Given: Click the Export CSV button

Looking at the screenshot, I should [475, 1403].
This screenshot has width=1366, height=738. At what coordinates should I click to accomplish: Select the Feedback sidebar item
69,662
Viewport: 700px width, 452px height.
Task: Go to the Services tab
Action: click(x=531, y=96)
#####
What to do = Only an exact copy is wanted here: the line containing "This screenshot has" and every later line, up to and including the last line of the listing.

Expected answer =
This screenshot has width=1366, height=738. At what coordinates should I click to accomplish: Select the Feedback sidebar item
69,662
Viewport: 700px width, 452px height.
Task: Go to the Services tab
Action: click(x=531, y=96)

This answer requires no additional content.